İktidar medyası tarafından "bayrak indirildi" iddiasıyla DEM Parti’in kazandığı belediyelerin hedef alınmasına da tepki gösteren Hatimoğulları, “Bu külliyen yalandır. Bizim sembollerle, bayrakla bir sorunumuz yoktur. Türkiye kamuoyunu olası bir kayyım gaspıyla ilgili hazırlamaya çalışıyorlar. Bunun için bir algı yaratmaya çalışıyorlar. Bu yalan yanlış haberler bu yalan ifadelerin nedeni budur. Bunlar bayrağı kullanarak bir rant alanı yaratmak istiyorlar" dedi.
"Kobanî Kumpas Davası'nda dayanışalım"
16 Mayıs'ta görülecek Kobanî Davası duruşmasını hatırlatan Hatimoğulları, şöyle devam etti: "Türkiye’de bu iktidara 'dur' diyen, bu iktidara 'artık yeter' diyen her kesimden destek bekliyoruz. Kobanî Kumpas Davası'na biz Türkiye halkları, ezilenleri ve sömürülenleri olarak dur demeyi başarırsak Türkiye’de aydınlık sayfaların açılmasının zamanı yakın demektir. Kobanî Kumpas Davası'nda dayanışalım ve kararın gerçekten demokrasinin lehine, siyaset yapma özgürlüğünün lehine çıkmasını sağlayalım. Orada haksız ve hukuksuz yere tutuklu bulunan başta Figen Yüksekdağ, Selahattin Demirtaş, Gültan Kışanak, Sebahat Tuncel, Ayla Akat ve buradan ismini sayamadığım bütün arkadaşlarımızın derhal serbest bırakılmasının gerektiğinin altını çiziyoruz.”

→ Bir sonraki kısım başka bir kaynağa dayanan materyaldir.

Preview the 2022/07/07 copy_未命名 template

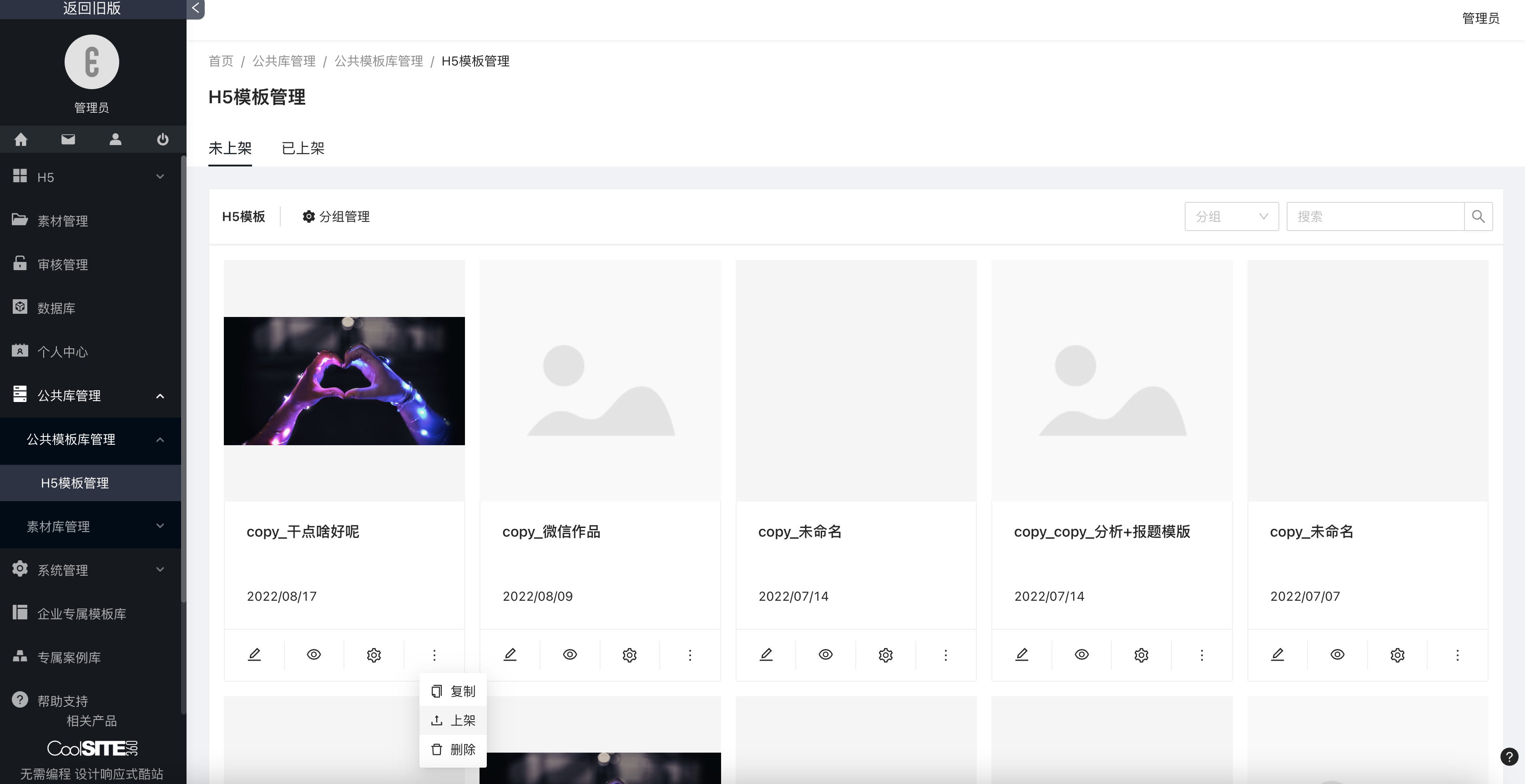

"İktidara can simidi olmasına izin vermeyeceğiz"
Yeni anayasa tartışmalarına değinen Hatimoğulları, "Evet yeni ve demokratik bir anayasaya ihtiyaç var. Az önce ortaya koyduğumuz bütün bu toplumsal sorunların çözümünde demokratik Anayasanın oynayacağı rol çok önemlidir. Ancak mevcut iktidar, mevcut 82 Anayasasını dahi uygulamayan bir iktidardır. Bu iktidar şimdi diyor ki biz Anayasa yapacağız. Şimdi söyleyeceğimizi iktidar muhalefet ve bütün toplumsal dinamikler lütfen can kulağı ile dinlesin; Biz DEM Parti olarak Anayasa tartışmalarını toplumla birlikte yapmak üzere hazırlıklarımıza başladık. Anayasa tartışmalarının yeni kapı gibi iktidarın can simidi olmasına asla müsaade etmeyeceğiz. Toplumun hakiki ihtiyaçları üzerinden Anayasa tartışmaları ilerlemelidir. Siyasi partileri aşan en geniş mutabakatı hedefleyen Anayasa tartışmaları hedeflemeliyiz" dedi.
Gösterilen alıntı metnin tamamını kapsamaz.